- Directions for this task:
Could you find every line in the entries below that holds the word "banner" and copy it?

- Provided records:

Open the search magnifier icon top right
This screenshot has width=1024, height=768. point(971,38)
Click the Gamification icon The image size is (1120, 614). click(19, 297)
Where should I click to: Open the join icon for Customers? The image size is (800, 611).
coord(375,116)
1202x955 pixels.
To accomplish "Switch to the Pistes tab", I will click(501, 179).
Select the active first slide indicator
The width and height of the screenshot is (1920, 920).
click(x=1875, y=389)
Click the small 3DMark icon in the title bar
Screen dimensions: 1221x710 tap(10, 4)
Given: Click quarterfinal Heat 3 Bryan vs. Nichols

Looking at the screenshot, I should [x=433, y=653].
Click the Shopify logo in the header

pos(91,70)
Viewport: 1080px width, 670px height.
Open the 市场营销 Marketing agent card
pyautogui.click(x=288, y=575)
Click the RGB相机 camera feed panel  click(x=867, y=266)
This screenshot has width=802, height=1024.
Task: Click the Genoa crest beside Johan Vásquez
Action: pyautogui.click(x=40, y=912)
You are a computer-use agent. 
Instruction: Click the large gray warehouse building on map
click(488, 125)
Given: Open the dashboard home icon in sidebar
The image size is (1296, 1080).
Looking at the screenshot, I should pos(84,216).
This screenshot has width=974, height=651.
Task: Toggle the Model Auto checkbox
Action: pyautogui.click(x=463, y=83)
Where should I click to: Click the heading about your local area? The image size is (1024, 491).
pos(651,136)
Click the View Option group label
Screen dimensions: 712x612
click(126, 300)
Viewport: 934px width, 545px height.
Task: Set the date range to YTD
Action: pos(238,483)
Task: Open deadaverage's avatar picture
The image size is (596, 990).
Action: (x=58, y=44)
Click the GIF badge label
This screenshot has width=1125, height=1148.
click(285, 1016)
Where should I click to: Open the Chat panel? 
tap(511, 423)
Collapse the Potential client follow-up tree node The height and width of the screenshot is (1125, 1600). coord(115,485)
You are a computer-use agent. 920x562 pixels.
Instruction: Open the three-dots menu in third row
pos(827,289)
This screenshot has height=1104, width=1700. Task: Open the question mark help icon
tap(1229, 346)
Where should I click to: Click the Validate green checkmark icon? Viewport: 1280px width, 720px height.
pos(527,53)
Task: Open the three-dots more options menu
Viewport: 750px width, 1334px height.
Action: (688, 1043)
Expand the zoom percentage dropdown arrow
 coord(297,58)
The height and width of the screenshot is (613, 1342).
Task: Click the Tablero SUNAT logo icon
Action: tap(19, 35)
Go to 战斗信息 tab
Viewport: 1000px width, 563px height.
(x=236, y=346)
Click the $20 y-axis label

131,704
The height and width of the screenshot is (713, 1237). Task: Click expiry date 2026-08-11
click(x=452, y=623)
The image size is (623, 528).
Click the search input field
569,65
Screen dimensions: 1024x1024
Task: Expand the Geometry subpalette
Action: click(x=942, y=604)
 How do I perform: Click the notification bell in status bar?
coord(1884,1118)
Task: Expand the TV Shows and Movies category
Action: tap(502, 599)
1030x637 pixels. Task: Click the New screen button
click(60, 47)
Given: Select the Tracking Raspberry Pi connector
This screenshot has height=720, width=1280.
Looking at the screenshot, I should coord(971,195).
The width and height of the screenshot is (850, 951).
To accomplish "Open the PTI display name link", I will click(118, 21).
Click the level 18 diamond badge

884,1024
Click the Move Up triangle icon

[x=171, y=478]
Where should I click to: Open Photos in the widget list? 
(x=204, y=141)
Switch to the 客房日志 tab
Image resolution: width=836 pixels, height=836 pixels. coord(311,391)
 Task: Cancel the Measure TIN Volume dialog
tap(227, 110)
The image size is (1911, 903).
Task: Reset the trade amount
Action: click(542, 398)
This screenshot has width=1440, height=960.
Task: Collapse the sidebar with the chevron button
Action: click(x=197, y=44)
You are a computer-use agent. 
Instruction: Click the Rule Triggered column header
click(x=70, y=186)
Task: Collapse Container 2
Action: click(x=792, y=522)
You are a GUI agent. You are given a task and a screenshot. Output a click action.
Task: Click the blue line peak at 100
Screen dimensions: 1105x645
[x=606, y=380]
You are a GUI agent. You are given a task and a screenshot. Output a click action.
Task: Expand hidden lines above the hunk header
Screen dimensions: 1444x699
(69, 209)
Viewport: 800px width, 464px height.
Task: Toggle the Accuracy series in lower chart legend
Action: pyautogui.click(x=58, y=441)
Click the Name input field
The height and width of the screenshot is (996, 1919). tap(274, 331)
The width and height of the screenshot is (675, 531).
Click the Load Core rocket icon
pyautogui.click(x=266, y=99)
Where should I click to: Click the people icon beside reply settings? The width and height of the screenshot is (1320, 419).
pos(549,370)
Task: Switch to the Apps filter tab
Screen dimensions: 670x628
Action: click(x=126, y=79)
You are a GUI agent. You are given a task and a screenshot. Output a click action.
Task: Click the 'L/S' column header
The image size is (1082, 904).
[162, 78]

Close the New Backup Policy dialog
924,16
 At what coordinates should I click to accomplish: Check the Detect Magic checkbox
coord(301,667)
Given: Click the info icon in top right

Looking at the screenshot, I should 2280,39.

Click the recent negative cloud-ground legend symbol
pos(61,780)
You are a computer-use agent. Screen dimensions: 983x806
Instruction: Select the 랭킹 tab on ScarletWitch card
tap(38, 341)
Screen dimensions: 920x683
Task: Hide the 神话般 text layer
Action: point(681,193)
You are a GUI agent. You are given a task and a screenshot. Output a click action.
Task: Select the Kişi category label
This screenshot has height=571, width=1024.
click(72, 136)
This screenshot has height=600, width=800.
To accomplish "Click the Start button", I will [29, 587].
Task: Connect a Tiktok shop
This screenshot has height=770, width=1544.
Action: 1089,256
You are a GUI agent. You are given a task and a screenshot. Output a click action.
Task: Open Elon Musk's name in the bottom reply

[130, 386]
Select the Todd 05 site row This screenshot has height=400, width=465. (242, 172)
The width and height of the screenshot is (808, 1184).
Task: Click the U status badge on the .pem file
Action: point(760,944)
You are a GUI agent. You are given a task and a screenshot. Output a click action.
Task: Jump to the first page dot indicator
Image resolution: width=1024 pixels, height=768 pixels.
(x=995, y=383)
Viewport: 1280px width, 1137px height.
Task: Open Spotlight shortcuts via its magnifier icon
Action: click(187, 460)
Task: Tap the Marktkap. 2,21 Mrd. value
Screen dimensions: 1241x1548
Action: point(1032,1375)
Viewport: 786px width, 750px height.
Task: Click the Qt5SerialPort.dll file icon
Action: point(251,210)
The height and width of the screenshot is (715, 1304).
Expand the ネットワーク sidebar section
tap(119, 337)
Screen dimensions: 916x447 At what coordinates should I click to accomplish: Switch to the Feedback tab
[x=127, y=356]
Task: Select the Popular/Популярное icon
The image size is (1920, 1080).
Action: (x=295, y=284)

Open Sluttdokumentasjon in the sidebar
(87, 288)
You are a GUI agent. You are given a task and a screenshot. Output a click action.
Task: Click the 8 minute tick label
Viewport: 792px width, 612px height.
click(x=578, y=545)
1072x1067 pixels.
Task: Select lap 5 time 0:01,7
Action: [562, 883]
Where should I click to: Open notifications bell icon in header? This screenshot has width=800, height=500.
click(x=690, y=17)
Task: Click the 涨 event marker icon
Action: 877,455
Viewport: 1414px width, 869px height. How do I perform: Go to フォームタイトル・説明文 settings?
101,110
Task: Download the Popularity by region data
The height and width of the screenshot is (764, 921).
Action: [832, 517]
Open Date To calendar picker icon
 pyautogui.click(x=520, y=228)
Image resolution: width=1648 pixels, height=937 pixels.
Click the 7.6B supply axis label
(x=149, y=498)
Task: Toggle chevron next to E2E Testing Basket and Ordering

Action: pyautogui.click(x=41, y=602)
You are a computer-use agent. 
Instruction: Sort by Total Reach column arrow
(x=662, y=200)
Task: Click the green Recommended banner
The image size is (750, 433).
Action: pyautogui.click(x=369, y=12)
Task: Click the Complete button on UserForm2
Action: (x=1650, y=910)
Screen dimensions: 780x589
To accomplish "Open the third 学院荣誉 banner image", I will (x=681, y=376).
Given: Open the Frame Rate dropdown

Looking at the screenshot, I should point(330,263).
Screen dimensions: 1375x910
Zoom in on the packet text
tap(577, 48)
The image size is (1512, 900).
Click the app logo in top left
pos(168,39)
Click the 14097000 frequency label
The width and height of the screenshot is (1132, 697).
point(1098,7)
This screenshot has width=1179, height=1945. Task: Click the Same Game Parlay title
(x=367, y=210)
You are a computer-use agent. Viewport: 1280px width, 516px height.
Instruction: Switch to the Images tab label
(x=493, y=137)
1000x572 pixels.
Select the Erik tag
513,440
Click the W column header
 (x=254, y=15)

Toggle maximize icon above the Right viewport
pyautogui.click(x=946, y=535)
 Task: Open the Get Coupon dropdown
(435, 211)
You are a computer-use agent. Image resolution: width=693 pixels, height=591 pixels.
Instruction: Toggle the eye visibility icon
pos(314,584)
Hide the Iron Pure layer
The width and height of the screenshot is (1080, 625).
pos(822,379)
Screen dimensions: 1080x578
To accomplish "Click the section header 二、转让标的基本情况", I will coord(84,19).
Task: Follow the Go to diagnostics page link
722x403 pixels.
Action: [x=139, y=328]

- Final answer:
Task: Click the green Recommended banner
To accomplish "Open the third 学院荣誉 banner image", I will (x=681, y=376).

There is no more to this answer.